The hotel took out a one year buildings insurance policy on 3 December 2009 which contained an Electrical Installation Inspection Warranty. The warranty stated that the electrical installation “be inspected and tested every 5 years”.

However, when the hotel burnt down in October 2010, the last inspection had been in September 2003.

The insurer argued that the electrical installation should be inspected and tested every five years from the date of the last inspection or on inception of the policy if one had not been undertaken in the last five years.

The hotel argued the warranty only required an inspection every five years from the date of inception of the policy and therefore one had not fallen due.

The court rejected the hotel’s argument because it made no commercial sense. The purpose of the warranty was to minimise the risk of fire and having an inspection five years from the start of the policy would be useless, especially where the policy was only for one year.

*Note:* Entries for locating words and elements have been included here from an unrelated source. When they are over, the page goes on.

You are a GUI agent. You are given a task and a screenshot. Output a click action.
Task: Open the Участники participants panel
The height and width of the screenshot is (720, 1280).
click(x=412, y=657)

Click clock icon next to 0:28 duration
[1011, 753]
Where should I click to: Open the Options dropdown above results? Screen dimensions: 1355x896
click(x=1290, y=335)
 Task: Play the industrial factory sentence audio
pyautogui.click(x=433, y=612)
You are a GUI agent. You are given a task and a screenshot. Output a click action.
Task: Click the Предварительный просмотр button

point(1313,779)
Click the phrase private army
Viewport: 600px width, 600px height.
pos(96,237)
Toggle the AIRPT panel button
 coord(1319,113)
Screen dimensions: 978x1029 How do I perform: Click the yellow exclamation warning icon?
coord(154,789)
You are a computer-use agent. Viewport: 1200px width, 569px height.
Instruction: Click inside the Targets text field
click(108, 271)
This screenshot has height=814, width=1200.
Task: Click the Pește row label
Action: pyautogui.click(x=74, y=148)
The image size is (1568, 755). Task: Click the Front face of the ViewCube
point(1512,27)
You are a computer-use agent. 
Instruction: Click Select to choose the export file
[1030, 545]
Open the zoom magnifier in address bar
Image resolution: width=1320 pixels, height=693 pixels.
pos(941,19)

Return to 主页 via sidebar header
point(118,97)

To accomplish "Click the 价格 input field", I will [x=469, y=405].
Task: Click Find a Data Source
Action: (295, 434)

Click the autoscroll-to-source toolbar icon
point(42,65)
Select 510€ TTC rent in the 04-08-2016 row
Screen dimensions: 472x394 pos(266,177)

The insurance cover was suspended from inception of the policy and the insurer was not liable for the losses.

This decision highlights that where there is any ambiguity or dispute as to the construction of a warranty, the court interprets such a warranty adopting a commercial and common sense approach and serves as a reminder to insurers to consider including express terms relating to the consequences of breaches of particular terms in the policy.